* _Task details_: Continue the write-up on Inf-SSM test results, picking up after its last bullet point.

* _Page excerpt_:
Independent Comparison with EFCIL SOTA (Vim-small, \((\mathbf{A},\mathbf{B},\mathbf{C})\) settings vs Inf-SSM \((\mathbf{A},\mathbf{C})\))

Configuration ImageNet-R AA / FM CIFAR-100 AA / FM Caltech-256 AA / FM Description
Seq (No CL) 38.36 / 56.43 36.68 / 55.00 37.58 / 71.48 Lower Bound
EWC 45.58 / 47.31 38.25 / 50.71 42.93 / 64.30 Parameter Importance
LwF-ABC 45.09 / 40.77 44.62 / 38.68 46.52 / 59.03 Distill \((\mathbf{A},\mathbf{B},\mathbf{C})\)
Inf-SSM 49.34 / 25.14 45.18 / 36.59 50.75 / 49.93 Optimal with only \((\mathbf{A},\mathbf{C})\)

Even when only regularizing \((\mathbf{A},\mathbf{C})\), Inf-SSM outperforms others using \((\mathbf{A},\mathbf{B},\mathbf{C})\), reducing FM by 14.56% and increasing AA by 6.79%. If others are restricted to \((\mathbf{A},\mathbf{C})\), the gain is even larger (+21.73% AA). This validates that extended observability subspaces are sufficient for controlling SSM behavior.

Efficiency Analysis (Vim-small, Single A40 GPU)

Operation Avg Time (s) Description
EWC Loss (per batch) 0.0095 Plus 181.5s per task to calculate FIM
X-DER Loss (per batch) 1.2534 Modern method, slow
Inf-SSM Loss (per batch) 0.0960 Order of magnitude faster than X-DER

Key Findings

  • Forgetting reduction is the primary gain: The decrease in FM is generally larger than the increase in AA, indicating Inf-SSM excels at stability.
  • \((\mathbf{A},\mathbf{C})\) is enough: Adding regularization for \(\mathbf{B}\) (Inf-SSM+) yields negligible gains, consistent with theory.
  • More blocks, better results: Ablations show that applying Inf-SSM to more blocks is beneficial; deep SSM states change more than shallow ones.

* _Given information_:

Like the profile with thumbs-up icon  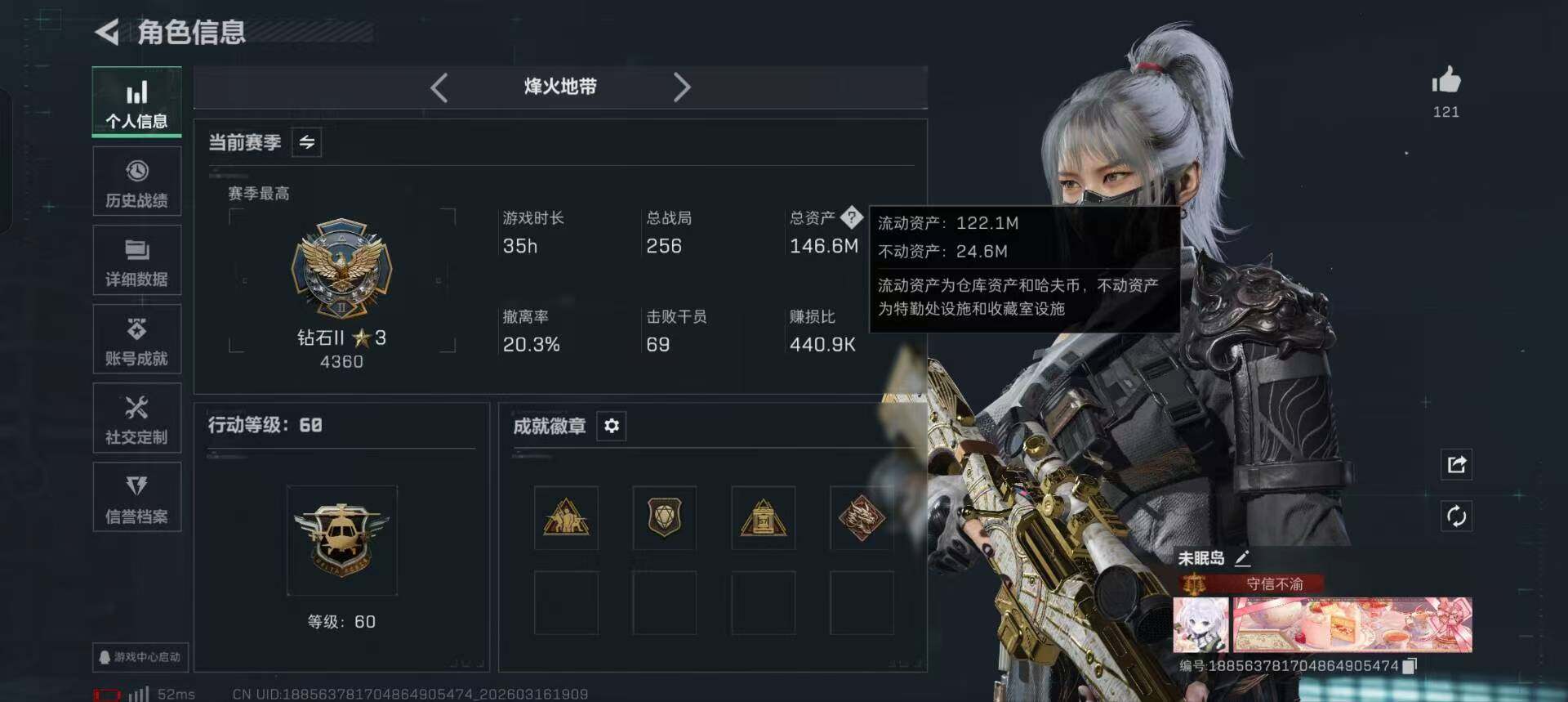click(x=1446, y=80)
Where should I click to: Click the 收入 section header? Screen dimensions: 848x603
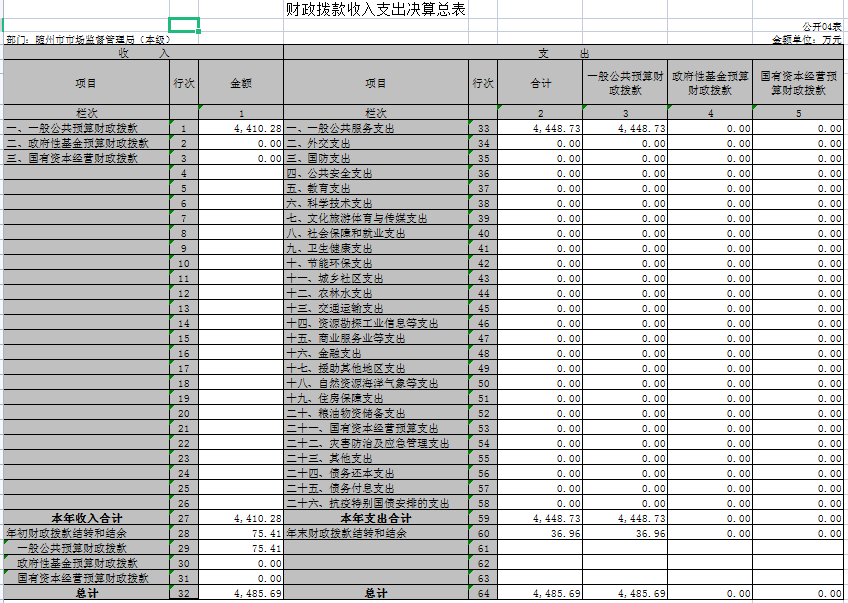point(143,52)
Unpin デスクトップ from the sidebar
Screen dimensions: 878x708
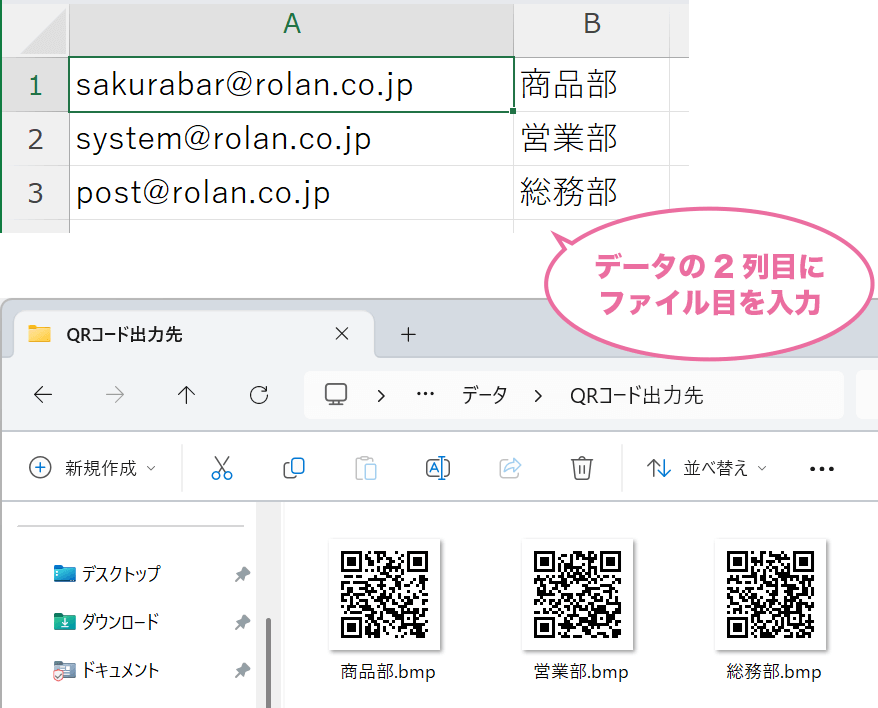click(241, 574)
...
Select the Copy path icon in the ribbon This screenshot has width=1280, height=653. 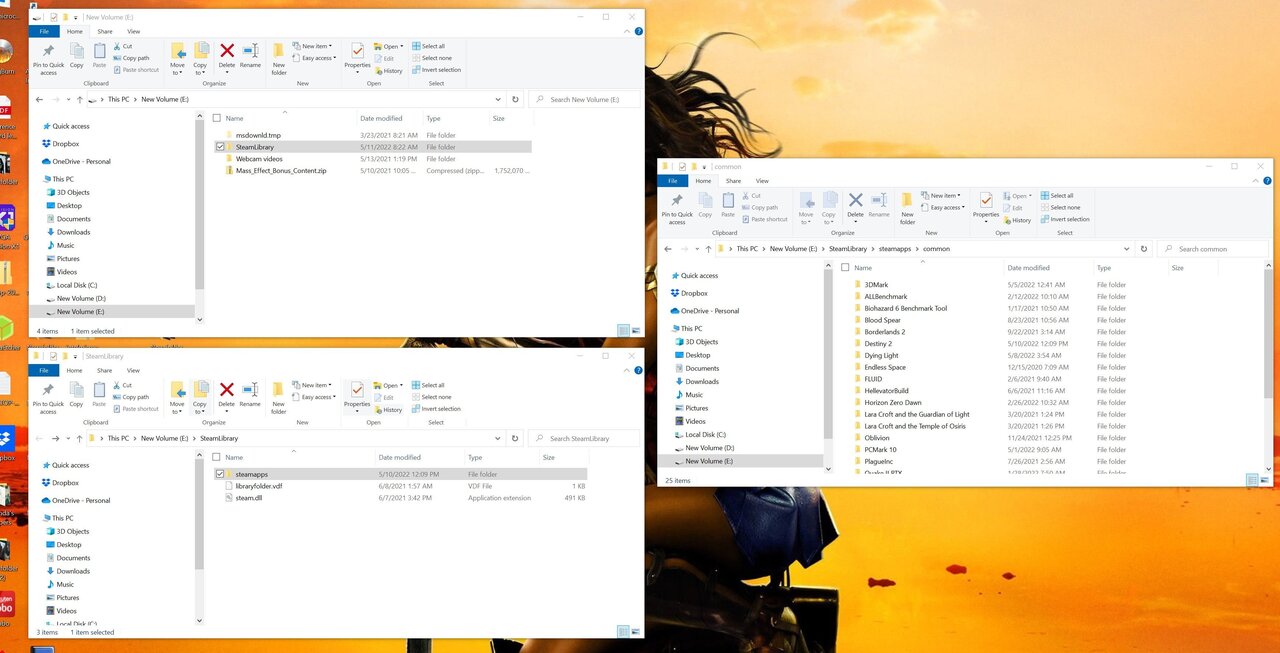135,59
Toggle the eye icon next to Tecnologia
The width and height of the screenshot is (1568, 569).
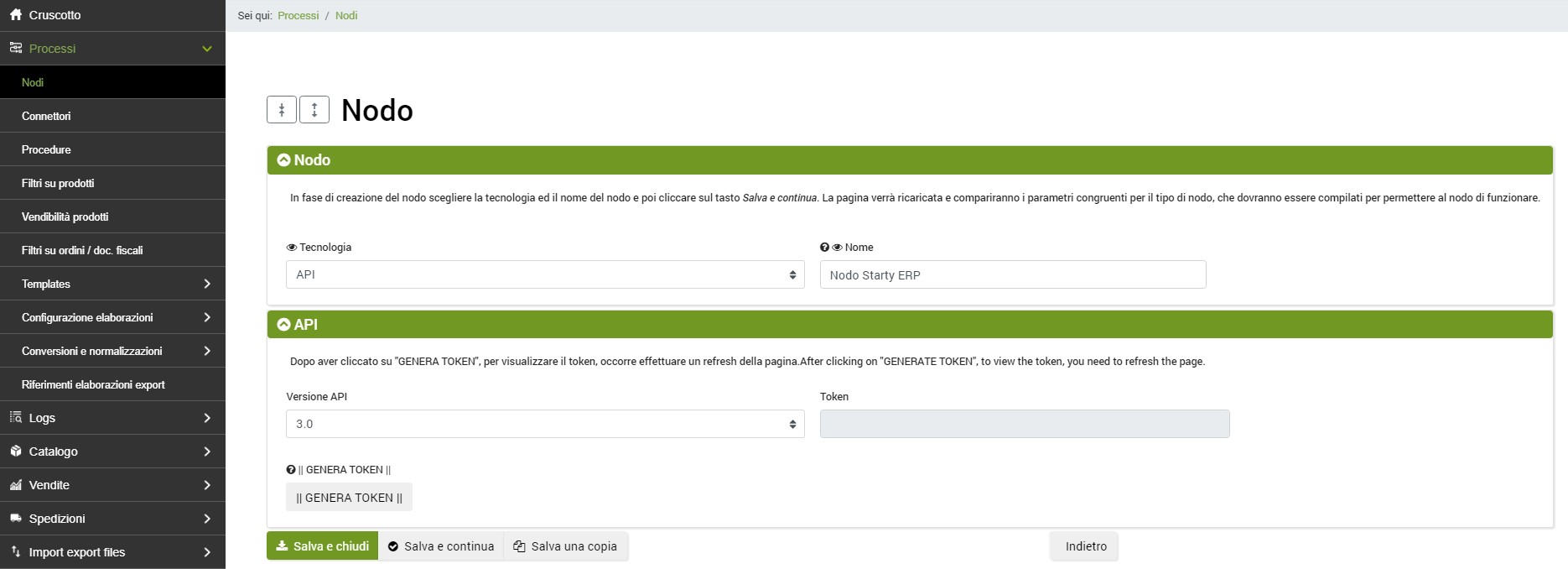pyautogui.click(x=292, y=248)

* _Reply to the exercise_:
  • Efficiency Sweet Spot: At 0.096s per batch, it is ~13× faster than X-DER and avoids the per-task full-dataset pass required by EWC for FIM calculation.

Highlights & Insights

  • Defining forgetting through "system behavior" rather than "parameter distance": Integrating control theory (observability) with Grassmann geometry addresses P-equivalence at its root.
  • Infinite dimensions to \(\mathcal{O}(n^2)\) Engineering: Reducing infinite-time subspace distance to a Sylvester equation with a closed-form solution for diagonal \(\mathbf{A}\) is a rare combination of elegant theory and practical speed.
  • Minimalist Plug-and-play: A single hyperparameter \(\lambda\) makes it compatible with replay, replay-free, prompt, and frequency-based CL methods.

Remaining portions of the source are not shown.